Most non-statisticians might not even realize why this is bad and one of the main contribution of Simmons's paper is to show the consequence of these interim analyses using a simple simulation. It is very easy to reproduce in R to play with the various parameters and see how it impacts the results.
Here is a little piece of code I wrote some time ago to do just that:
testsubset <- function(n, data) { t.test(val ~ iv, data[1:n,])$p.value } seqtest <- function(nmin, nmax, step) { df <- data.frame(val = rnorm(nmax*2), iv = rep(1:2, nmax*2)) mean(sapply(seq(nmin*2, nmax*2, step*2), testsubset, df) <= .05) > 0 }
The second function generates some data and then runs many tests starting at nmin observations per group and going up to nmax adding step participants to each group between tests. Since all the data come from the same (random) distribution, there are no differences between the two groups and a statistical test at the standard .05 error level should only reject the null hypothesis 5% of the time.
Running 10000 simulations to find out how often this really happens in Simmons' best-case scenario (the lower-right point in the first figure in the paper) is as simple as
result <- replicate(10000, seqtest(20,50,20)) mean(result)
The nice thing about these simulations is that they can easily be adapted to other scenarios. For example, the sample sizes in the Bem paper I blogged about before suggest that the data were collected in slices of 50 participants and going at least up to 200 if the results were not satisfying.

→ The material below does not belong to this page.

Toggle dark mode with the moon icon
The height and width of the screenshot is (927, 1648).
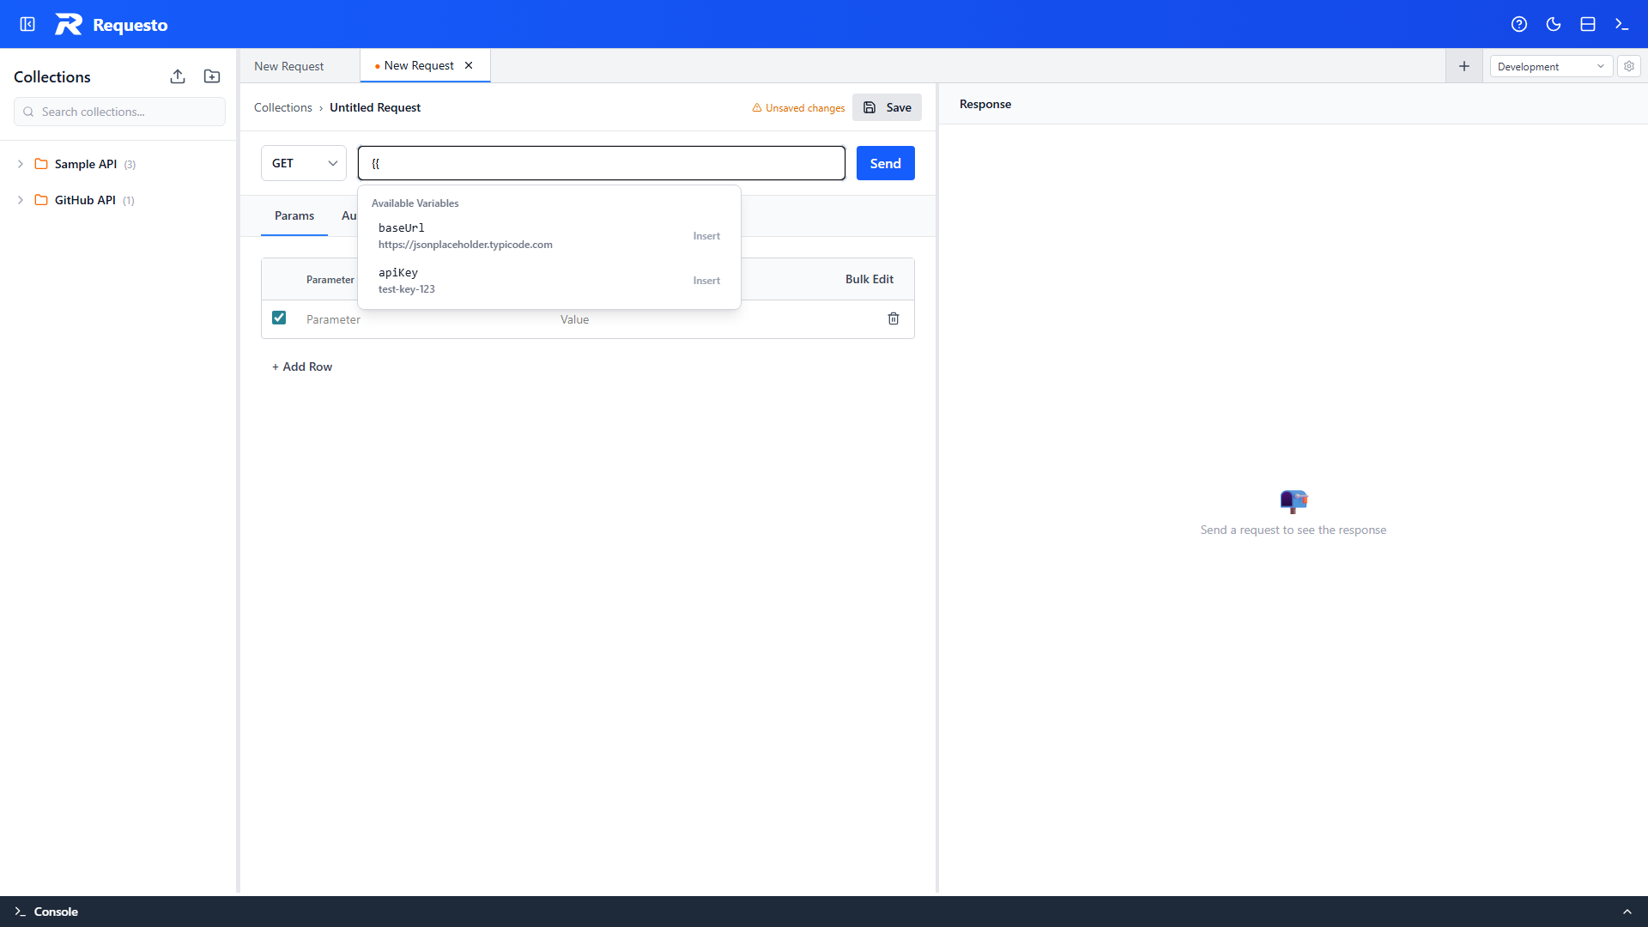tap(1554, 24)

How likely is it to end up with a significant test result under these conditions?
result <- replicate(10000, seqtest(25,100,25)) mean(result)
The simulation shows that this alone is enough to have more than a 12% chance of obtaining a statistically significant difference under the null (at the standard 5% level), well above the nominal error level or the usual 5% threshold.
All these examples are pretty typical of social psychology experiments and not too different from what is done in many product or usability tests but the same problem can also come up elsewhere. For example, in A/B tests comparing different versions of the same web application, it is very common to work with much larger sample sizes and it is not very difficult to automate analysis and perform tests repeatedly as the data are coming in. Allen Downey's simulations for this scenario show that it only makes the problem much worse.
In fact, all this has long been described in the statistics literature, where it has been called “sampling to reach a foregone conclusion“ (Anscombe, 1954) and has also been used to support a more general critique of significance tests (e.g. Wagenmakers, 2007, ungated PDF copy). Those simulations show us how bad the problem really can be in practice.